**WHAT TO DO:** Look through the data below and work out how many lines hold "agent"; state only the number.

[Screenshot grounding data]
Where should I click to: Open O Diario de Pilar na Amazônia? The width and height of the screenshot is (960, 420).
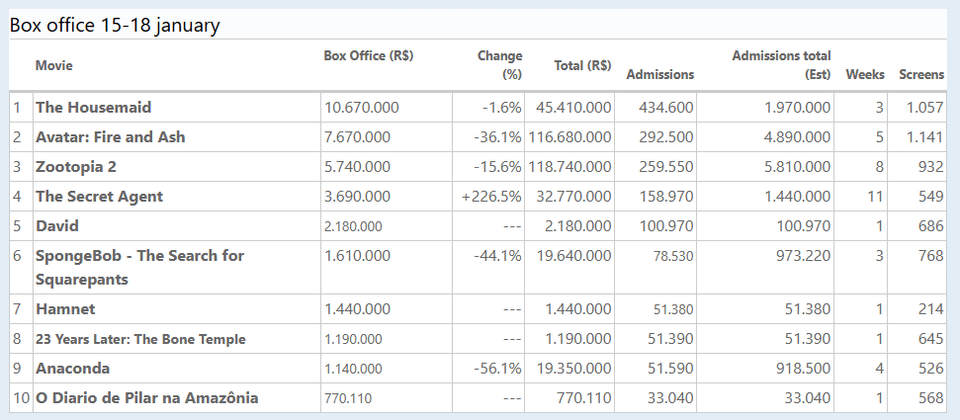[x=147, y=398]
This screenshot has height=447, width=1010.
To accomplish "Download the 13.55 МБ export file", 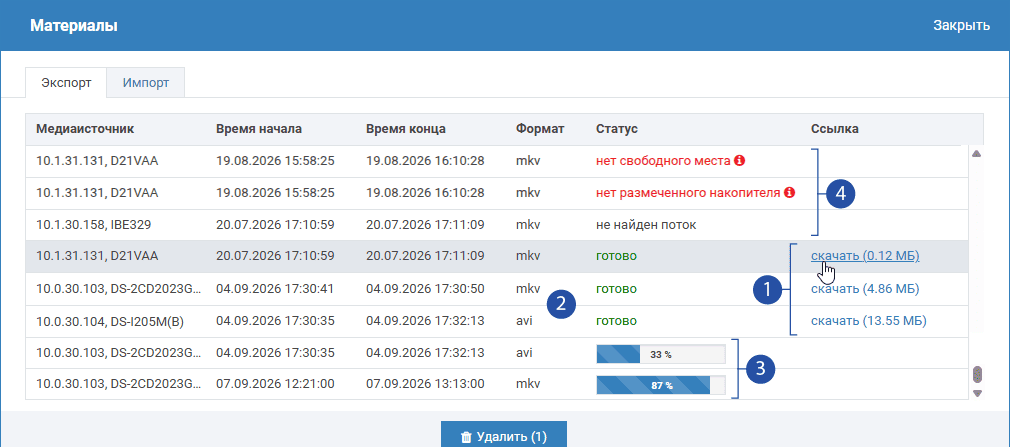I will pyautogui.click(x=868, y=321).
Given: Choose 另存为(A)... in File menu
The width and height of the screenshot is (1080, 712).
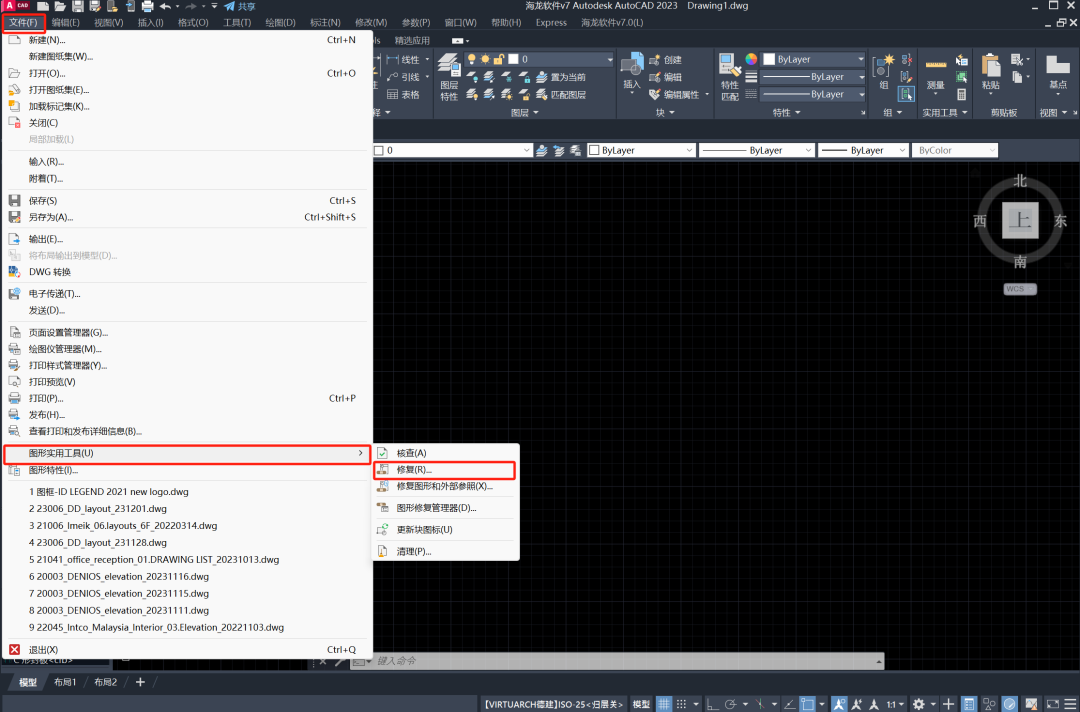Looking at the screenshot, I should [x=51, y=217].
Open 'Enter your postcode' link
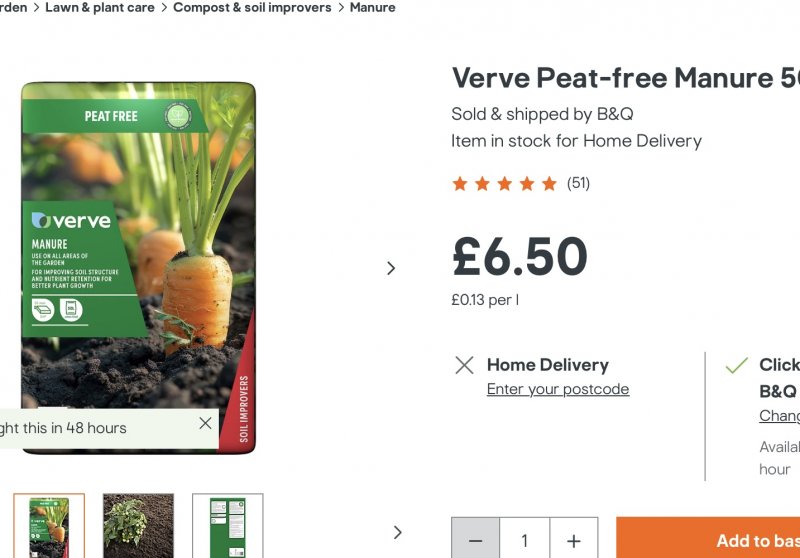Image resolution: width=800 pixels, height=558 pixels. 558,389
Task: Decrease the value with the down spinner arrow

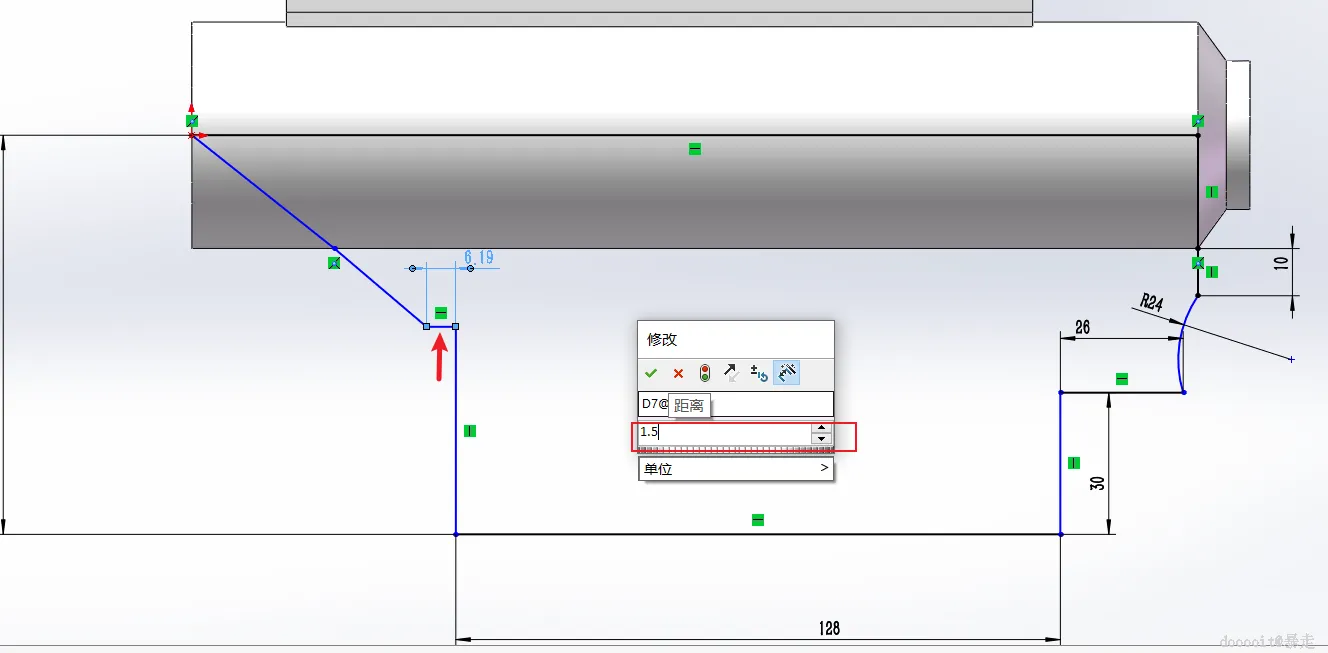Action: pos(822,438)
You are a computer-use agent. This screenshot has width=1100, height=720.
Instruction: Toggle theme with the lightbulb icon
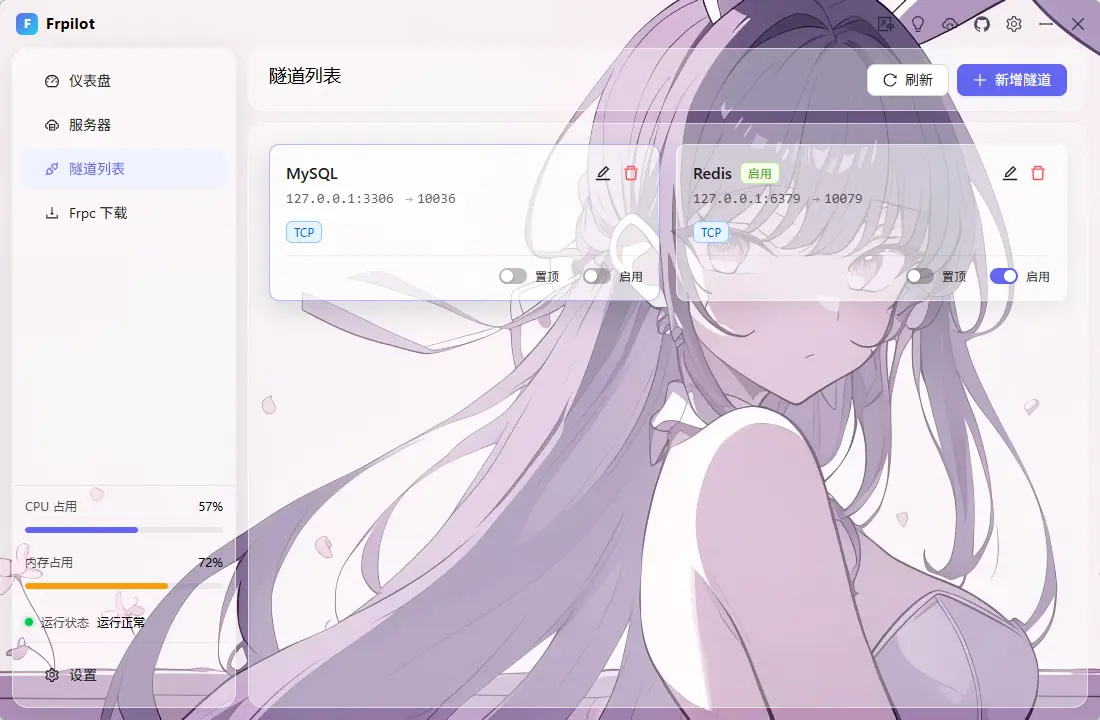coord(918,24)
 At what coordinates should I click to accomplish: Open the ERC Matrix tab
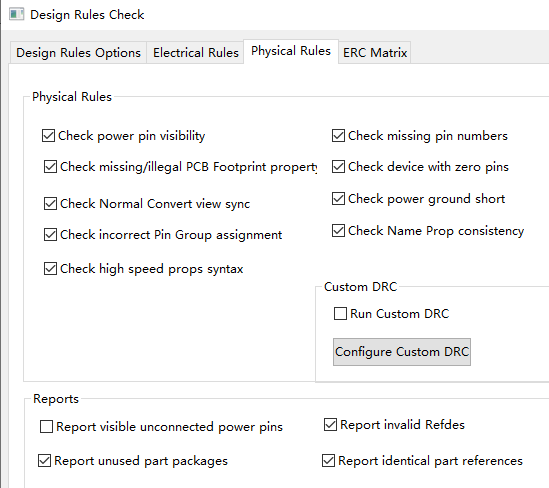[375, 53]
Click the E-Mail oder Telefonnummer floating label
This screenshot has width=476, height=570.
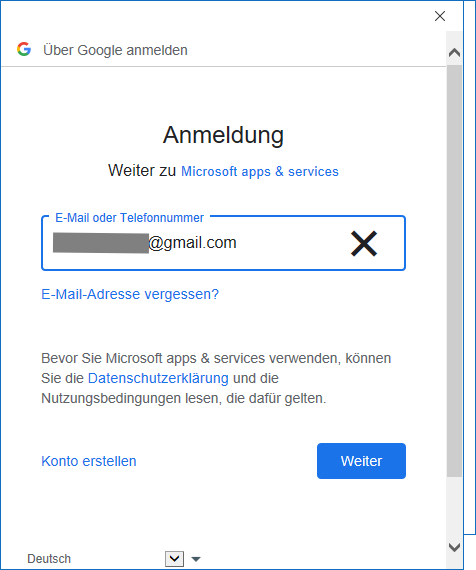[129, 218]
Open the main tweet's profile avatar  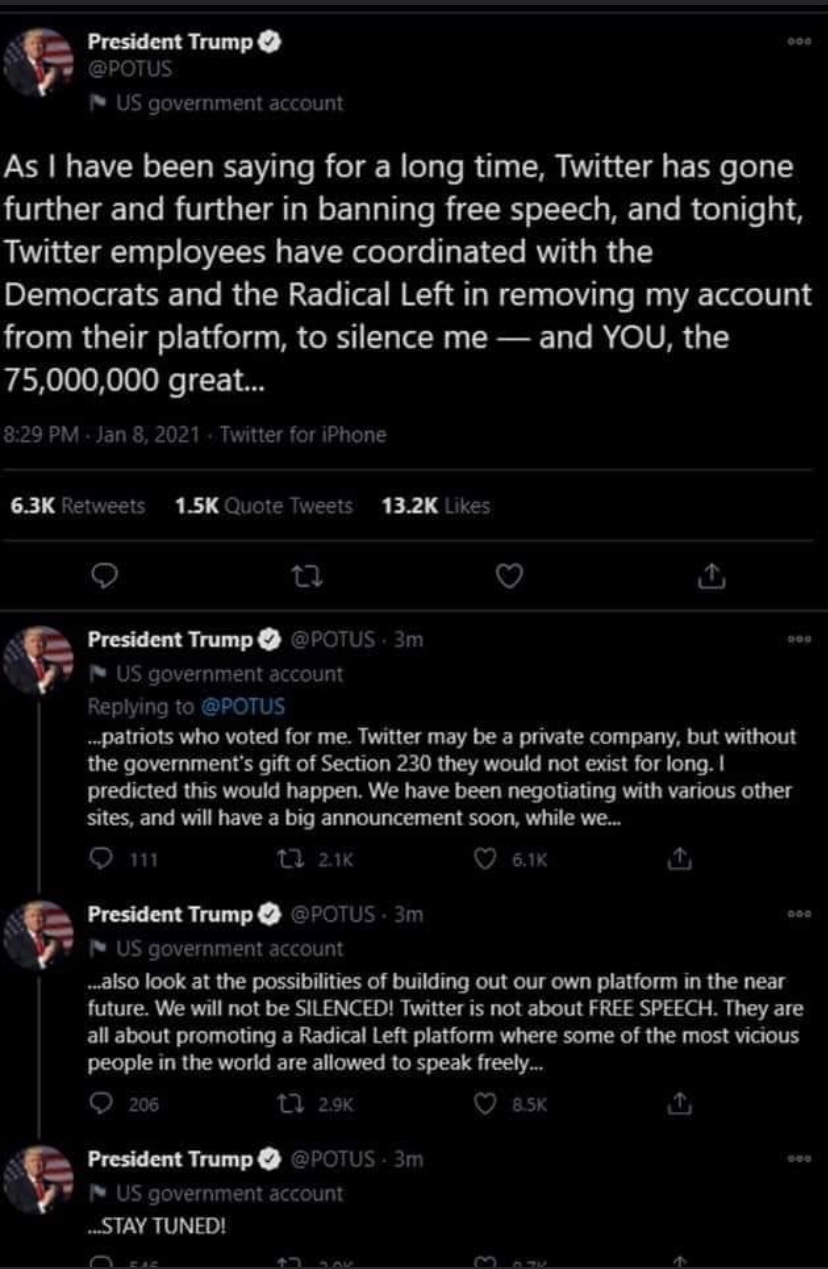pyautogui.click(x=40, y=62)
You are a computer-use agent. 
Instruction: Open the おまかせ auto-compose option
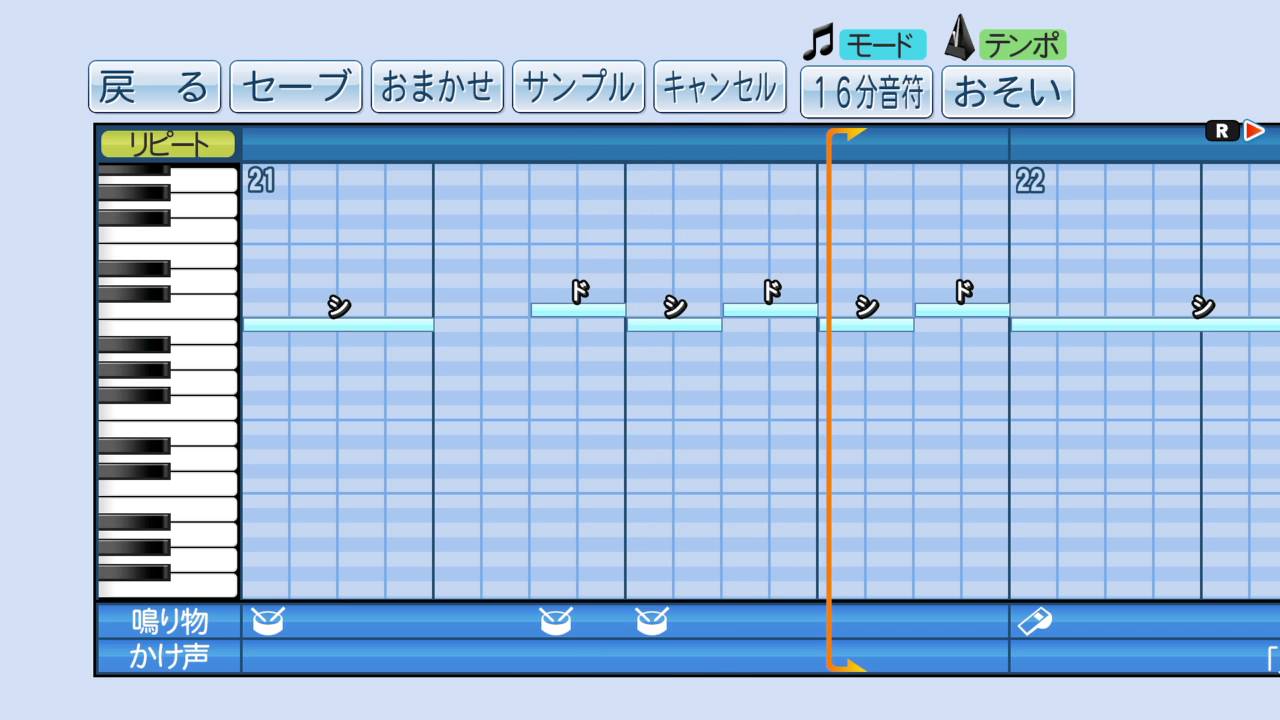437,87
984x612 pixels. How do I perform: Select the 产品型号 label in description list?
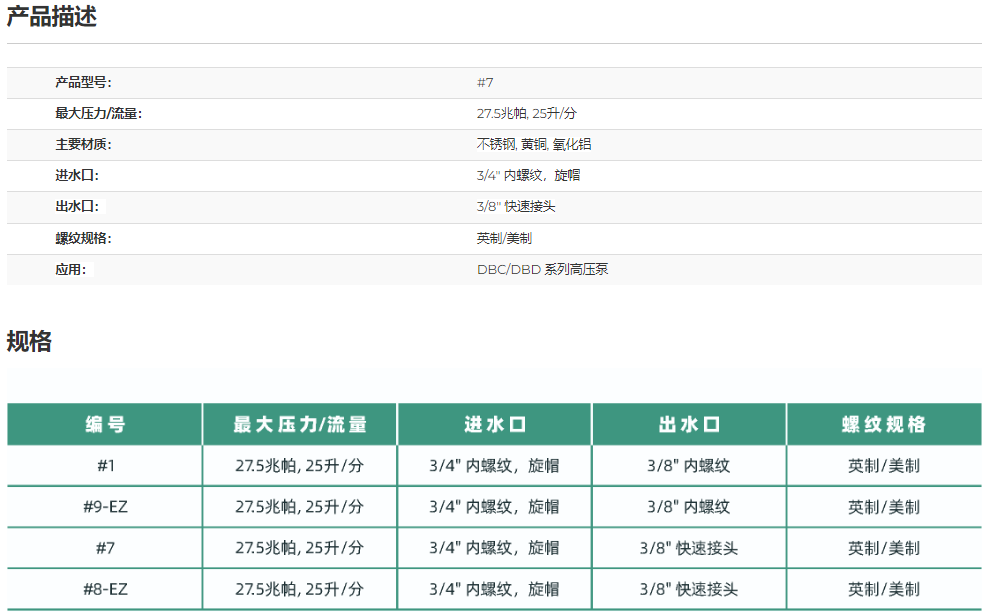pyautogui.click(x=90, y=82)
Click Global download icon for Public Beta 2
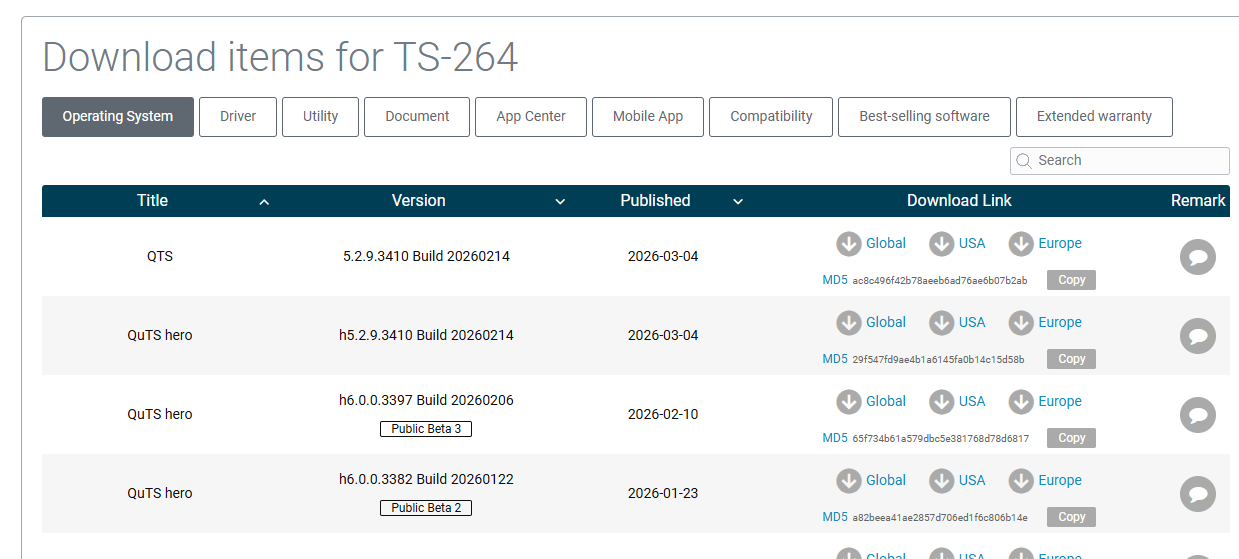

**PROBLEM SOLUTION:** 2